I’ve talked a lot about diversity on this podcast. It’s one of the few agricultural solutions we have to climate change. It allows us to adapt and be productive regardless of the crazy weather the year brings. It is the antithesis to our current dominant wine culture. And Biodiversity is the solution to our farms’ health and resilience.

But equally, if not more, important is the diversity of people we include and listen to and allow to challenge our perspectives. Our mental and spiritual health is an ecosystem just like the ecosystem of our farms and forests. We cannot grow without the help of diverse connections to as many different perspectives as we can find, understand, and learn from.

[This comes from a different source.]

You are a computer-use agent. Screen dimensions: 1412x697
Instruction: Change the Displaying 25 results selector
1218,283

Joyce Jones stepped into the bubble of our dominant wine industry, and popped it. Her impressions of her wine education are an incredible example of how important it is to get a fresh perspective, to include those who have traditionally be marginalized, to let down our guards and stop defending, to listen, to see our hypocrisy and self-contradictions. Though there aren’t many like her, we need more Joyces in the world to keep us forever young, forever learning and growing. I want to thank Joyce and Charity for their bravery and their willingness to share their personal experiences and challenges. This is heavy lifting. It’s difficult, it’s lonely, and it’s frustrating… and I’m not sure the wine industry deserves it, but we certainly need this help and are incredibly fortunate for these women’s perepsectives.

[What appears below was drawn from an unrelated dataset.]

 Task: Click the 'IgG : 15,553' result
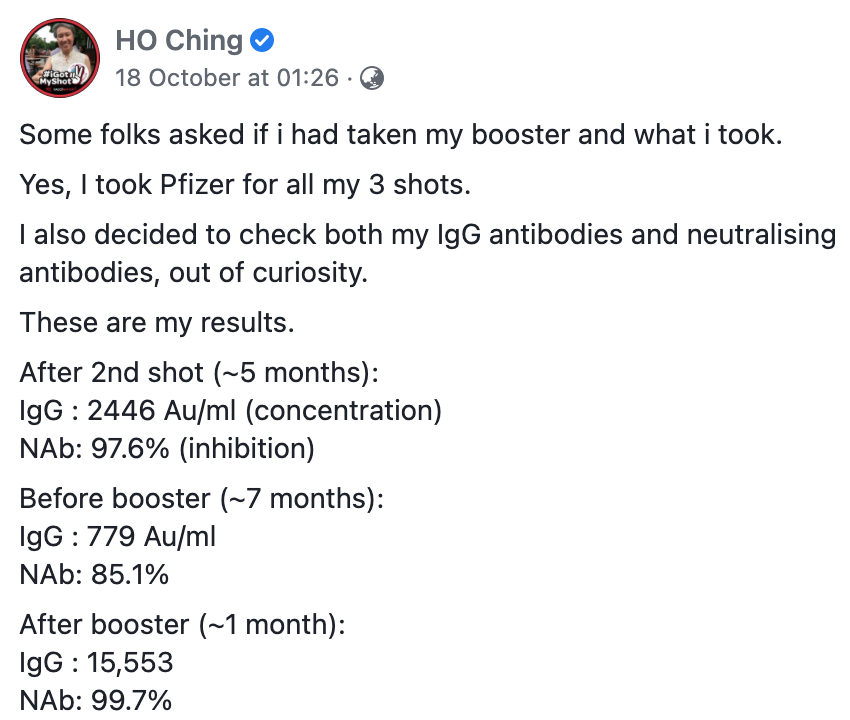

I think that our current wine education is laughable, or maybe cry-able. It needs to re-envisioned and re-designed from the ground up, literally. It creates and reinforces an entire structure of prejudice and exclusion that is not only cringe-worthy, but completely unacceptable. If anyone wants to help me build a better wine education, please contact me at connect@organicwinepodcast.com.

In the meantime, I’m so glad to help Joyce and Charity swing the wrecking ball through our current wine education.

Joyce is a force of nature, in the best sense. If you are a wine educator and you want to learn, to really learn, you want her in your class. But let me leave you with a warning that Joyce sent to me in a text, her words, quote:

The air becomes still, reminiscent of the calm before a big storm. The sheep stop grazing and look out in the field. A shadowy figure emerges from the horizon and slowly approaches… is it an alien? Is it the death angel? No. That would be too quick and merciful. It’s Joyce Jones… and she’s hungry.

Gird your loins, and Enjoy!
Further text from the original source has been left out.